Thursday, February 3, 2011

This Is Me...

I belong to the God Who spoke the world into existence, Who knit me together in my mama's womb, Who loved me before I was even conceived.  And in Him, I am held together and have my being.

I come from a past full of brokenness and countless regrets--but because of God's mercy, I have a present full of healing and a future full of hope.

I call myself an artist, and when I say that, what I mean really is that I love to create.  I am not an expert at anything but I find joy in dabbling with things such as photography, painting, collage, and crochet.  In all of these, it is color that calls to me most, and art is the way I play with it, shape it, use it to tell a story.

Sometimes, though, it is words that tell the story best.

I was born a poet, but the poems themselves didn't come to life until the year I turned 10, the year secrets fell into the open and innocence escaped us all, the year death showed up and changed the way I lived.  My poems have been growing up ever since, changing their shape and form, somehow changing me, too, and growing this girl into a woman.

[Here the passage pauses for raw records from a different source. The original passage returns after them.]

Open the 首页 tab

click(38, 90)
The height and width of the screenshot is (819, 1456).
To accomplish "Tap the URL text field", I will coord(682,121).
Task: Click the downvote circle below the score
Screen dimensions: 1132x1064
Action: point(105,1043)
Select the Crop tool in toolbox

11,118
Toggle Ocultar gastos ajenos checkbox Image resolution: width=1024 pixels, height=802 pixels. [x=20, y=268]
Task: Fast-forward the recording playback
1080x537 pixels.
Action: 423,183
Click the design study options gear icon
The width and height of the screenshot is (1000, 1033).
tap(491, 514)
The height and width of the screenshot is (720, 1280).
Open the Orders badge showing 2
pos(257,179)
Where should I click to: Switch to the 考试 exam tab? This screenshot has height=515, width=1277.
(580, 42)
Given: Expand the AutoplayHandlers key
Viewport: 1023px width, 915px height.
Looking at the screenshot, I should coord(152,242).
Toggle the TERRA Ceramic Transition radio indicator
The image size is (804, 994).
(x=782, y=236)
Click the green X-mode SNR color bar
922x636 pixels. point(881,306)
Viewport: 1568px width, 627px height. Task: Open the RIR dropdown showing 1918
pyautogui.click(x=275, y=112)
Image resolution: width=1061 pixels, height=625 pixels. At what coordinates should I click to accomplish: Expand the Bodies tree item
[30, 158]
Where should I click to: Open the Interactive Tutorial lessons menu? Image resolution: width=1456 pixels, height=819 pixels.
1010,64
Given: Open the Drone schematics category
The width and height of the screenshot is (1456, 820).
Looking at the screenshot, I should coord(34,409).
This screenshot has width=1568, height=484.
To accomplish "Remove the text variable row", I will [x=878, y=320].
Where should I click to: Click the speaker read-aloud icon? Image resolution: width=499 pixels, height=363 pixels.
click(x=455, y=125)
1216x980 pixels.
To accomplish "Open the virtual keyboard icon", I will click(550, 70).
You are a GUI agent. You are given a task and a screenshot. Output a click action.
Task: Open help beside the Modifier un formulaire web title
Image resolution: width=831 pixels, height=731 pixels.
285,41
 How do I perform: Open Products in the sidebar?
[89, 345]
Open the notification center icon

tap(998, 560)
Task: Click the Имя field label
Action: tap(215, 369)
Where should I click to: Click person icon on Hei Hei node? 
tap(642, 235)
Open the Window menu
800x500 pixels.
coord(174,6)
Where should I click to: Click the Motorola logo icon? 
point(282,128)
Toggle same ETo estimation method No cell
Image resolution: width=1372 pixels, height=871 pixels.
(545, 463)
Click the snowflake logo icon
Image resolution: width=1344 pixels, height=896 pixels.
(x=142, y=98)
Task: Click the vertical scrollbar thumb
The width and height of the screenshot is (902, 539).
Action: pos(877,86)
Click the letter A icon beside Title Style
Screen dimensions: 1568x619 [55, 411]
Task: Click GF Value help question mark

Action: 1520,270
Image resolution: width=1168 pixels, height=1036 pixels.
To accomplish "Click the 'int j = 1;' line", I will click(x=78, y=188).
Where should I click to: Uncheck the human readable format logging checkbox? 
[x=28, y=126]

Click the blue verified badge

I was also born a writer, but it took far longer for me to know it.  In fact, I didn't come into my own until I started writing here, in this small corner of the world I named "Growing Is Beautiful."  And though I believed it from the beginning, that beauty is always found in the growing, I didn't expect this place to be such a source of my growth.  Word by word I am finding my voice, learning to speak Truth, and letting the life I live be the life you see here.  Now the poetry and the prose mingle together, each informing the other, both of them pieces of who I am becoming.

I am a survivor of chronic illness and a former prisoner of Shame whose been set free by the miracle of Grace.

I am a passionate pursuer of God and growth and relationships. 

I am a giver of gifts and a celebrator of the seasons--both in the garden and in our lives.

I am a lover of tea, of cats, of sunshine, of all blooming things.

I am not yet a wife or a mama, but my God whispers, "Someday you will be,"  and my heart holds to His promise with great hope and sweet joy.

Really, it all comes down to this:  I am just a girl full of faults who is striving to be full of Him.

I am just a girl on mission to be a woman of God.